C. The creditor is entitled to indemnity for damages when through the fault of the debtor:

A. All the things which are alternatively the object of the obligation have been lost; or

B. The compliance of the obligation has become impossible.

The indemnity shall be fixed taking as a basis of the value of the last thing which disappeared, or that of
the service which last became impossible.

Damages other than the value of the last thing or service may also be awarded.

196. I. In alternative obligations, the nullity of one of the objects does not invalidate the obligation
which is still in force with respect to those which have no defect.

II. In facultative obligations, the nullity of the principal object invalidates the obligation, even if the
substitute object is valid.

A. Only I is true

B. Only II is true

C. Both are true

D. Both are false

C. Effect of Loss or deterioration of substitute in facultative obligation

1. Before substitution
The loss or deterioration of the thing intended as a substitute, though the negligence of the obligor does
not render him liable.

Example:

X promised to give his only laptop to Y. Moreover, he obliged also to deliver his cell phone as a
substitute in case he cannot deliver the laptop. Subsequently, the cell phone was lost through the
negligence of X. What is the legal effect of this loss? X is still liable to deliver the laptop. This is because
what is due is still the laptop, the principal obligation as there was no substitution made.

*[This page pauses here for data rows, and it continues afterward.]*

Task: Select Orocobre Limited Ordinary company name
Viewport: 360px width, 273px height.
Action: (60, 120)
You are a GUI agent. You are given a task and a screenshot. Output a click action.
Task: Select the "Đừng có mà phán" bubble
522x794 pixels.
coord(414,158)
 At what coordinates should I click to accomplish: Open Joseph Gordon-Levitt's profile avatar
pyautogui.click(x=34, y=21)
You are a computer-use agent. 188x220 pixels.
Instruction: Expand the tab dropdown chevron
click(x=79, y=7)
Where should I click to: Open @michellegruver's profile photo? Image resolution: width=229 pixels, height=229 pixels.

What if the cause of the loss of the cell phone is through fortuitous event? Is the obligation extinguish? X
is still liable to deliver the laptop for the same reason that what is due is the laptop.

What if what was lost is the laptop? If the cause of loss is through fortuitous event, then the obligation is
extinguished but if the cause of loss is through the negligence of X, then he is liable for damages. Take
note there was no substitution yet. When is there substitution? There is substitution if the debtor
communicated to the creditor that he will deliver the cell phone (substitute thing) on maturity date.

2. After substitution

The obligor is liable for damages for the loss or deterioration of the substitute on account of his delay,
negligence or fraud because once the substitution is made the obligation is converted into a simple
obligation with the substitute thing as the object of the obligation.

Example:

X promised to give his only laptop to Y. Moreover, he obliged also to deliver his cell phone as a
substitute in case he cannot deliver the laptop. A few days before the due date, X informed Y that he will
not deliver the laptop and that he will deliver the cell phone on due date. Take note that after such
communication, the obligation became simple obligation and no longer facultative obligation. Thus, if
the cell phone was lost through the negligence of X then he will be liable for damages. Conversely, if the
cell phone was lost through fortuitous event, the obligation is extinguished.

197. The credit or debt is divided into as many shares as there are creditors or debtors, the credits or
debts being considered distinct from one another.

A. Alternative obligation
B. Facultative obligation

C. Joint obligation

D. Solidary obligation

C. Joint obligation is when the credit or debt is divided into as many shares as there are creditors or
debtors, the credits or debts being considered distinct from one another. Consequently, it is an
obligation where the whole debt is to be paid or fulfilled proportionately by the different debtors and/or
to be demanded proportionately by the different creditors (Art. 1208, NCC).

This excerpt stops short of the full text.